Es así que la mirada no estaba puesta en el retrato, ni en el retratado, sino en el entramado de miradas que generaba el diagrama y el público participante. El interés no fue el retrato como objeto sino los conceptos y los procesos que se desatan a partir de situaciones creadas por él.
Esto es lo que hace de Retratos sociales una rama del arte contemporáneo, que al menos desde los últimos veinte años se caracteriza por operar sobre la materia social, tejiendo relaciones sociales. Pero lo que lo hace singular es la utilización del retrato como su envés histórico.

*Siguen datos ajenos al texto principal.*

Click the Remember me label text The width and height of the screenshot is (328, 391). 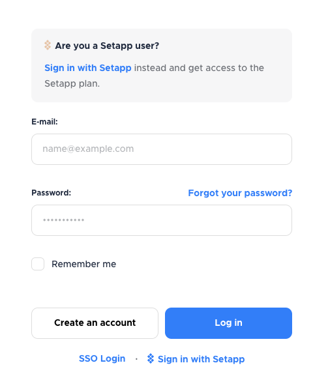[84, 264]
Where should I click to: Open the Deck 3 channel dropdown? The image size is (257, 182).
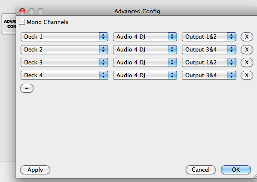pos(64,62)
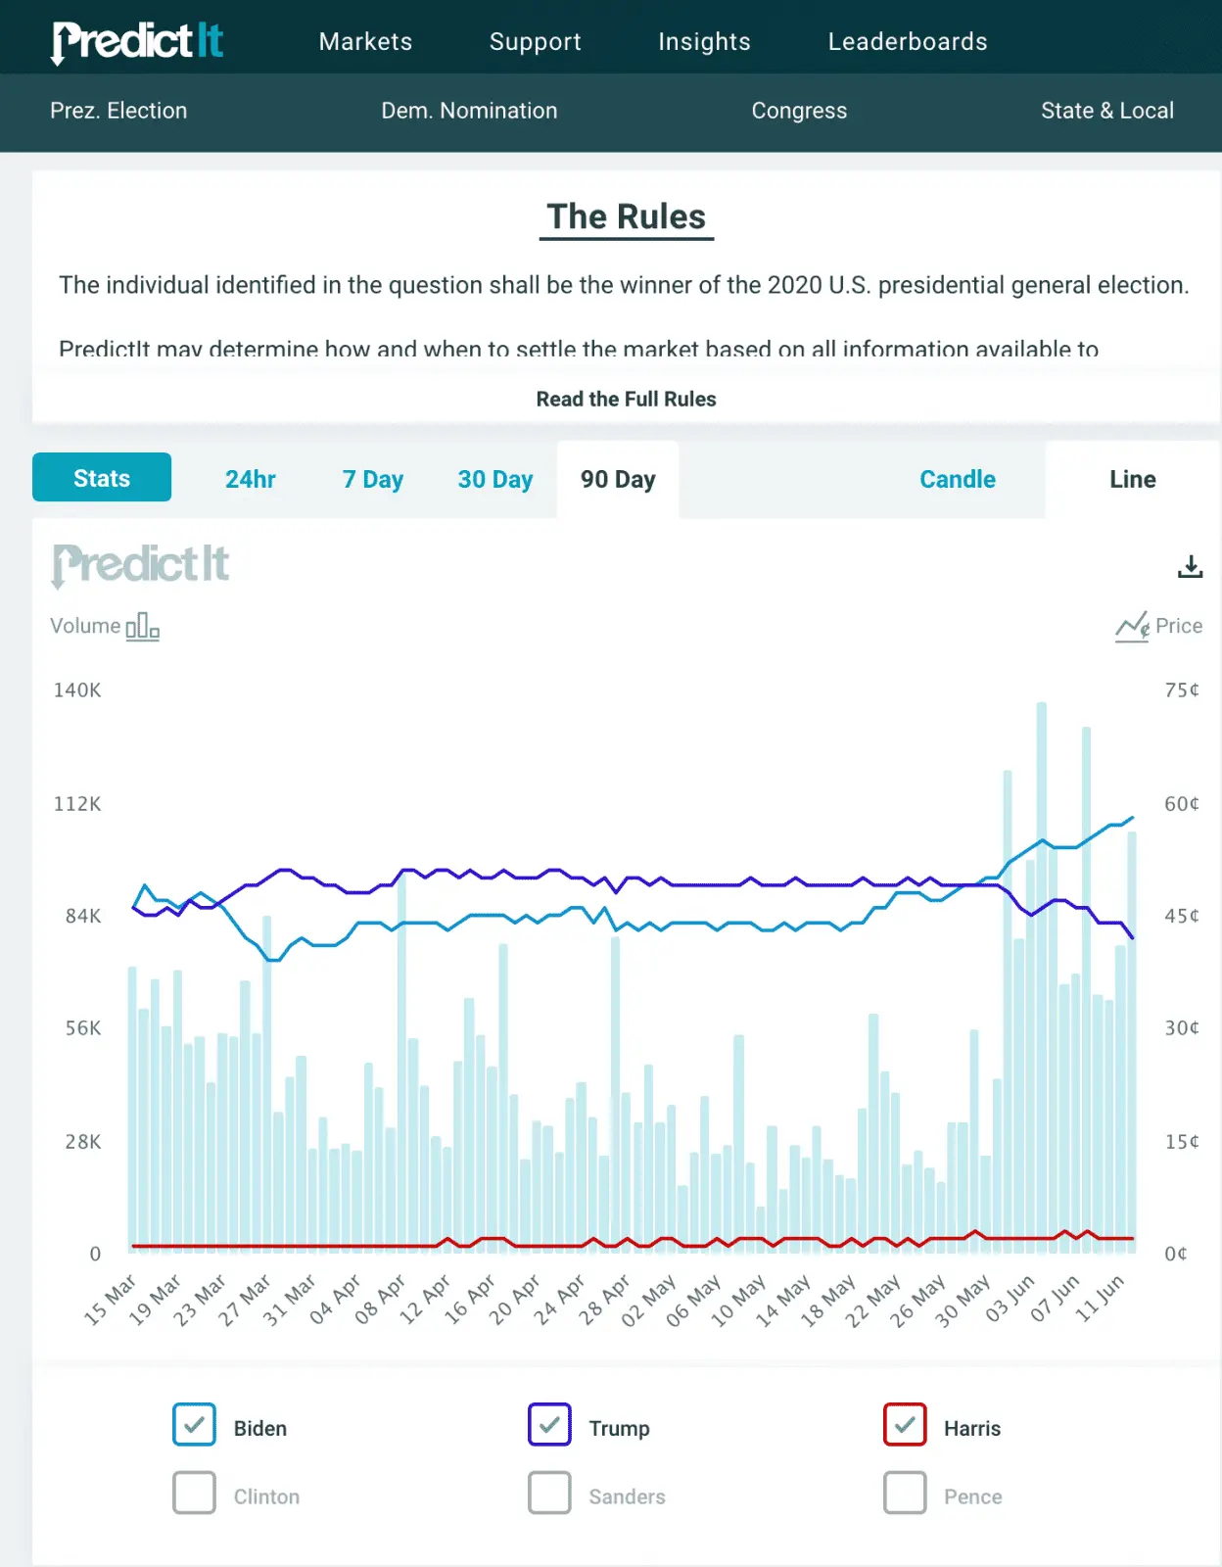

Sabemos que el retrato pone en juego la totalidad de la filosofía del sujeto desde Descartes a Heidegger. Podemos pensar que la definición clásica del retrato es la representación de una persona, un sujeto absoluto despegado de toda exterioridad. Es así como el retrato es un cuadro que se organiza alrededor de una figura que es ella misma el fin de la representación, con exclusión de cualquier otra relación o escena, valor o evocación. Jean-Luc Nancy argumenta que el retrato se organiza alrededor de su mirada y que incluso en los retratos plurales siempre hay un elusión de las miradas, no se cruzan ni se buscan: los personajes no se relacionan. Por eso mismo, este proyecto, al trabajar sobre el acto de retratar y el acto de mirar el retrato, provocó un descentramiento del retrato y del retratado. El público, como si cerrara este loop filosófico, fotografiaba los retratos y enviaba las imágenes que tomaba con la cámara de sus teléfonos celulares a las casillas de e-mails de sus contactos o las posteaban en las bitácoras de redes sociales. Ingresaban por la arcaica vía de la carbonilla a lo que John Thompson definió como la society of self-disclosure, es decir una “sociedad de la revelación de sí”.
Así la inauguración fue una pieza fundamental del proyecto, un laboratorio donde se combinaban los elementos de la tradición y lo contemporáneo, del arte y la fiesta popular: empanadas y vino eran los agentes químicos detonados por el cuarteto. Los asistentes achispados reían, bailaban, se miraban y cada minuto que avanzaba se guardaba en la memoria del pueblo.
El autor de la nota, artista y sociólogo, es también el realizador del video sobre Retratos sociales que puede verse en cinco partes en YouTube.